### USING THE INFORMATION
1/ Answer these from the text below on the menopausal transition:
(a) Who is the director of the Center for Midlife Science at the University of Michigan School of Public Health?
(b) After how many days without bleeding does the late menopausal transition begin?
(c) In the 2015 study, how many years did hot flashes and night sweats last on average in all?
2/ Carry the text below on the menopausal transition further, starting after its final sentence.
====== EXERCISE PASSAGE
The first sign that you’re entering the menopausal transition is usually a change in your menstrual cycles; periods can become closer together or further apart, and bleeding may be lighter or heavier, said Siobán Harlow, director of the Center for Midlife Science at the University of Michigan School of Public Health. These changes can be unpredictable and unnerving, and in women who experience heavier periods, it’s possible to have a dangerous amount of blood loss, warranting medical care, Dr. Harlow said.
At the same time, fluctuations in estrogen can cause someone to “start having hot flashes and night sweats, or get a migraine headache, or not sleep well, or feel super irritable,” Dr. Faubion said. Then, they might have a few normal cycles and a respite in symptoms, followed by a resurgence, she said. An array of other symptoms can also occur with the menopausal transition, including depression, anxiety, brain fog, changes to skin and hair, joint pain and vaginal dryness.
Once you go 60 days without bleeding, you’re in what’s known as the late menopausal transition; from here, most women will have their final period within two years, said Dr. Nanette Santoro, a professor of obstetrics and gynecology at the University of Colorado School of Medicine. In this stage, “symptoms tend to ramp up, so if they were annoying in the early transition, they get a little worse,” she said.
Hot flashes, sometimes accompanied by night sweats, are among the most common menopausal symptoms, experienced by as many as 80 percent of women. In one 2015 study of about 1,500 US women who experienced frequent hot flashes or night sweats, these symptoms lasted for an average of 7.4 years in all, usually beginning several years before their final period and continuing for an average of 4.5 years afterward. Women who began experiencing hot flashes earlier in the menopausal transition — before they hit the milestone of 60 days without a period — had to put up with these symptoms for longer, a total of 11.8 years on average. “If it begins early, it can be a very long, annoying menopause,” Dr. Santoro said, and given this, “you may want to seek help sooner rather than later.”
============
====== SUPPLIED DATA
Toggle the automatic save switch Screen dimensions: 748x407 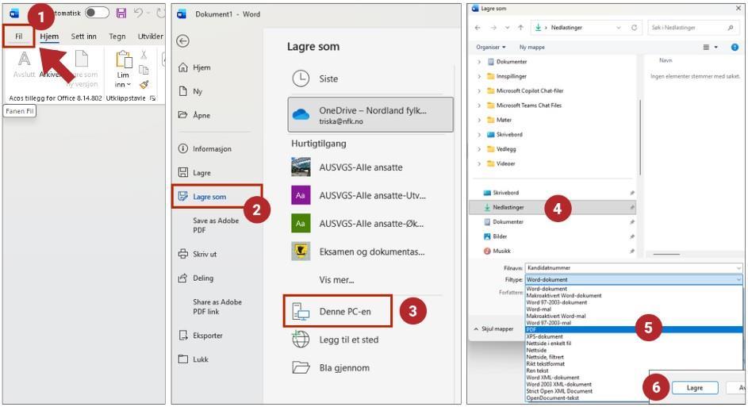pyautogui.click(x=97, y=13)
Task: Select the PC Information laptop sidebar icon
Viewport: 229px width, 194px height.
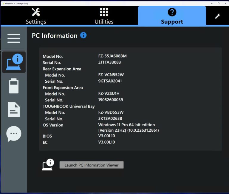Action: [14, 62]
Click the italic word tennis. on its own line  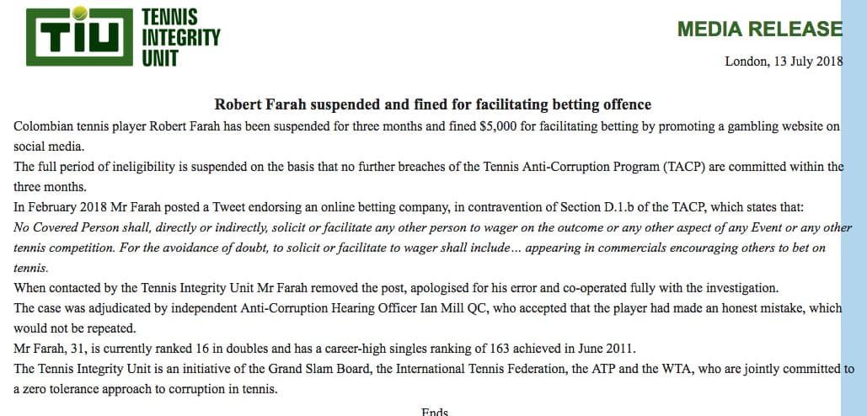coord(32,268)
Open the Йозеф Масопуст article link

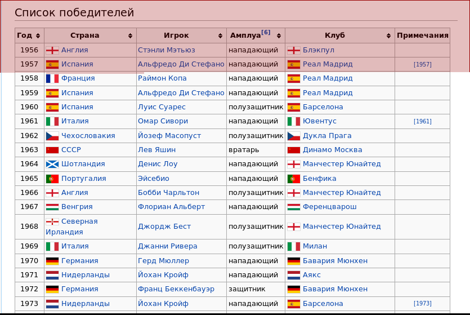pyautogui.click(x=169, y=136)
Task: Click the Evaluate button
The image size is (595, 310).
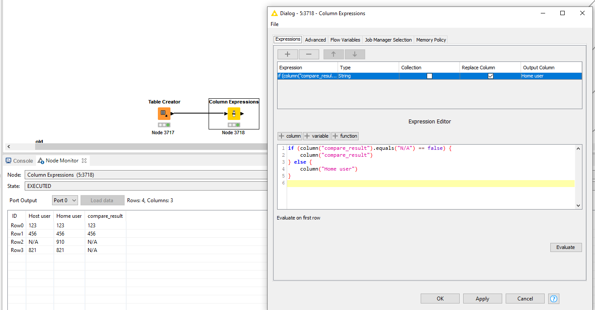Action: click(x=566, y=247)
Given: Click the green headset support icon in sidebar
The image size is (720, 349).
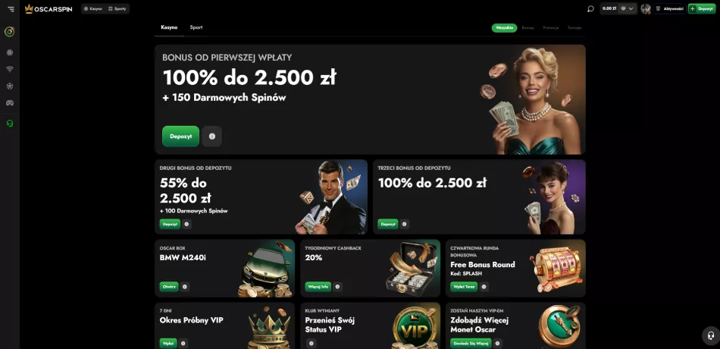Looking at the screenshot, I should tap(10, 123).
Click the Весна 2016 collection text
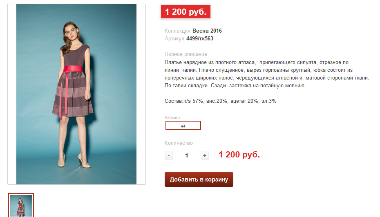The width and height of the screenshot is (380, 217). tap(207, 31)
============
### RESULTS OF THE EXERCISE
1/
(a) Siobán Harlow
(b) 60 days
(c) 7.4 years

2/
Of several racial and ethnic groups included in the 2015 study, women of Japanese and Chinese descent had the shortest duration of hot flash symptoms (an average of 4.8 and 5.4 years, respectively), and Black women had the longest, with an average of 10.1 years. In a study published in February, Dr. Harlow and her colleagues reviewed evidence that Black women in the United States also had, on average, earlier menopause and a greater incidence of depression and sleep disturbance associated with menopause when compared with white women. The authors proposed that these disparities could be linked, at least in part, to greater financial strain and life stress, experiences with discrimination and less physical activity — all of which, the authors noted in the study, “have roots in systemic racism.”